UVa 11503 - Virtual Friends

//aarifshuvo   ``CSEJU

#include <bits/stdc++.h>
#define ll long long
#define SZ(x) ((int)(x).size())
#define scl(x) scanf("%lld", &x)
#define scll(x,y) scanf("%lld %lld", &x, &y)
#define ALL(x) (x).begin(),(x).end()
#define REP(i,n) for(int i=0;i<n;i++)
#define REV(i,n) for(int i=n-1;i>=0;i--)
#define FOR(i,a,b) for(int i=a;i<=b;i++)
#define pri(a) cout<<a<<endl
#define prii(a,b) cout<<a<<" "<<b<<endl
using namespace std;

map<string, string> par;
map<string, int> cnt;

string findr(string s)
{
    if(par[s]=="") return s;

    string x = findr(par[s]);
    par[s] = x;
    return x;
}

int main()
{
    ll t,f;
    string sa, sb;
    scl(t);
    while(t--)
    {
        scl(f);
        while(f--)
        {
            cin>>sa>>sb;
            if(par[sa]=="" and !cnt[sa]) cnt[sa]=1;
            if(par[sb]=="" and !cnt[sb]) cnt[sb]=1;

            string u = findr(sa), v = findr(sb);

            if(u!=v)
            {

                par[v] = u;
                cnt[u] = cnt[u] + cnt[v];

            }
            printf("%d\n", cnt[u]);
        }
        par.clear();
        cnt.clear();
    }
    return 0;
}

/// my ideas (unsorted)


what did the problem want?

there're friends. betty's friend jessy, jessy's friend ketty.
there will be different inputs of two lines giving two connected frineds name .

at each query you have to tell that how many friends are there in that group?

what is the concept of disjoint set?

at first all nodes are their own parent. after that they get connected with one another. and at the time of
every connection the parent of the child nodes get changed .

now in this problem how can we apply that thing?

we have to count number of frineds in a grp;

so each time, we get two frinds and connect them eventually we have our grps increased. and then we have to
track that increase in an array or map.

how do this increase tracking work?

** firstly, all new friends who are not connected yet has member 1. and each time we make union between two
single node, then we get member in that group by adding both of the single node and we get 2.

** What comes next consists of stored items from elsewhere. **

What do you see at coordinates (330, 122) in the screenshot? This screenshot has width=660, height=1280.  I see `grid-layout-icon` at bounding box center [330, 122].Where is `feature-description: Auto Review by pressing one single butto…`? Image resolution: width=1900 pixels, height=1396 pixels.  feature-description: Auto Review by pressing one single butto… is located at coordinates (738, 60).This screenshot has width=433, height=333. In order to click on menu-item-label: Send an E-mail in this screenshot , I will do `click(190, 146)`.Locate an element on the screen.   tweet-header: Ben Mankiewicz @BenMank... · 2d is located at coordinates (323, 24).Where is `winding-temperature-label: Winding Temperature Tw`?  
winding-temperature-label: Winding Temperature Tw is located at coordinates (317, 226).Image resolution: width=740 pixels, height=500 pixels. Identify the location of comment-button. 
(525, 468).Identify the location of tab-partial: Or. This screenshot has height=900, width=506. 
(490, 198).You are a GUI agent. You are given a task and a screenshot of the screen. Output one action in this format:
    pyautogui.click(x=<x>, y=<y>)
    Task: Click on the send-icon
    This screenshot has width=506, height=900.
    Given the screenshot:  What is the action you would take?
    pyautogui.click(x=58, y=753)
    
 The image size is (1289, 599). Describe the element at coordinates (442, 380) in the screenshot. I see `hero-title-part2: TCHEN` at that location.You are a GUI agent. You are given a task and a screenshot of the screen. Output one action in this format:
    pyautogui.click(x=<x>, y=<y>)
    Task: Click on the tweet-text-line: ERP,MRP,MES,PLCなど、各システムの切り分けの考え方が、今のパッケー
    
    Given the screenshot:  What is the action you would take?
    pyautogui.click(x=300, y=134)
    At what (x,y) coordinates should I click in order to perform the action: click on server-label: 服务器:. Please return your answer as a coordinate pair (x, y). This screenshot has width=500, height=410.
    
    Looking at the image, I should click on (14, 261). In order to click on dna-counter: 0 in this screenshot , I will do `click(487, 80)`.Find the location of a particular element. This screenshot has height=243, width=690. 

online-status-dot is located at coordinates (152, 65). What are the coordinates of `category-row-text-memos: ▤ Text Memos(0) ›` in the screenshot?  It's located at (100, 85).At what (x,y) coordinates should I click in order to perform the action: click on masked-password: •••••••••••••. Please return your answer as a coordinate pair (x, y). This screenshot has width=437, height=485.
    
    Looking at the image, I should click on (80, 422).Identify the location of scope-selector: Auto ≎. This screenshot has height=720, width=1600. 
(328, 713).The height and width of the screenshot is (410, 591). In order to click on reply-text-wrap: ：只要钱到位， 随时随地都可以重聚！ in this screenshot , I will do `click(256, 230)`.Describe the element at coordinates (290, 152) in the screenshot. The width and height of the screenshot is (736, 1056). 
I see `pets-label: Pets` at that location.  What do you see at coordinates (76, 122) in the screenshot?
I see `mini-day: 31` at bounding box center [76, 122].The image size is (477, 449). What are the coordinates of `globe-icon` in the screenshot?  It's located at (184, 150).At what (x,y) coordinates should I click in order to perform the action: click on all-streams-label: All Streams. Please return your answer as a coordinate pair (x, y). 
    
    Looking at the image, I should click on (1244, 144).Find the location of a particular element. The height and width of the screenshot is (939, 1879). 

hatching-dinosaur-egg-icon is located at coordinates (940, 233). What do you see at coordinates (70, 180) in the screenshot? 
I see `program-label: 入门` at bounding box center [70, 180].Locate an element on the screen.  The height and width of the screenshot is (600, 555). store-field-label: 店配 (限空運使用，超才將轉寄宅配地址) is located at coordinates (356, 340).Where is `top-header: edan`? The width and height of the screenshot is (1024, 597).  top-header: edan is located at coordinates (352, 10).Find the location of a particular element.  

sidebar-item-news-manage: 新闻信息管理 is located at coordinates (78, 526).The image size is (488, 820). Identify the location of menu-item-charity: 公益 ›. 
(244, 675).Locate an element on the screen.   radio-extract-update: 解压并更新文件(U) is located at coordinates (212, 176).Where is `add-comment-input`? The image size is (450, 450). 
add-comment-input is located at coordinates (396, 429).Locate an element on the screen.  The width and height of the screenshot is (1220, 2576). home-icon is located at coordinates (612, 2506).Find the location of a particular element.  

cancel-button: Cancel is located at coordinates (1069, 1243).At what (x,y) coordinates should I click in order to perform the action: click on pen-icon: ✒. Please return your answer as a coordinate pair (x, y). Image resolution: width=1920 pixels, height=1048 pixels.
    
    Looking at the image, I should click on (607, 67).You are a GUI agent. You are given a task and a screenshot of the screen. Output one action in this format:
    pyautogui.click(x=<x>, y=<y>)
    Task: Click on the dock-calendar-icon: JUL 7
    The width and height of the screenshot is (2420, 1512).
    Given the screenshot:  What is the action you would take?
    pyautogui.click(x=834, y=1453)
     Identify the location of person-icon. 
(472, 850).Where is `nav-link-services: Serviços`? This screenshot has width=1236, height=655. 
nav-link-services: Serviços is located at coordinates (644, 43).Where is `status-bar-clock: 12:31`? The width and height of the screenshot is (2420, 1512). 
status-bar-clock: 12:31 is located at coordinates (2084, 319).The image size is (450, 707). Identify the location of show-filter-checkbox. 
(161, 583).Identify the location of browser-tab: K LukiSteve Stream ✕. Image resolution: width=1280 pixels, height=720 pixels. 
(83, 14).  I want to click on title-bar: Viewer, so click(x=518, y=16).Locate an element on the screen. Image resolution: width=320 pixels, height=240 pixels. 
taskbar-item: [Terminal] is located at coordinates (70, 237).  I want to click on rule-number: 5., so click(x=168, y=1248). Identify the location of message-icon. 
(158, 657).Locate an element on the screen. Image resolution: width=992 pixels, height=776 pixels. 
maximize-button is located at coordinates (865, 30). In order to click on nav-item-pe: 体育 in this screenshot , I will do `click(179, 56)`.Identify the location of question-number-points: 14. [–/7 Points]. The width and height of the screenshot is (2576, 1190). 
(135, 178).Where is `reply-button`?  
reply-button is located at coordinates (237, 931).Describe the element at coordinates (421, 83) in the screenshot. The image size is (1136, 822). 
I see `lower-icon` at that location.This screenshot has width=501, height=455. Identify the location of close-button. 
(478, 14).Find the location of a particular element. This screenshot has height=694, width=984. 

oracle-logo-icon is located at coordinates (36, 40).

-> where do we save this count? there are two nodes. in map of which node or both??
yupp, gotcha.. we save the count in ther counter map/array of the parent node.

** accordingly, now if we add another single node , with that grp of two nodes then what happens?

-> we increase the counter of connected nodes. where ? at the map of the parent node..!

** now if we add two nodes which comes from two different well formed grps then what happens?

-> we dont have any problem with the union part . just make union with the parent of those two different
grps. but counter?? now we just add the cnt of two parents and minus 2 from that.
now we get the new number of cnt from a single grp.

@@@ now technical facts... can you directly add two strings and make union with them without converting into
integer nodes. yes we can do so. okay. so no need to convert the strings.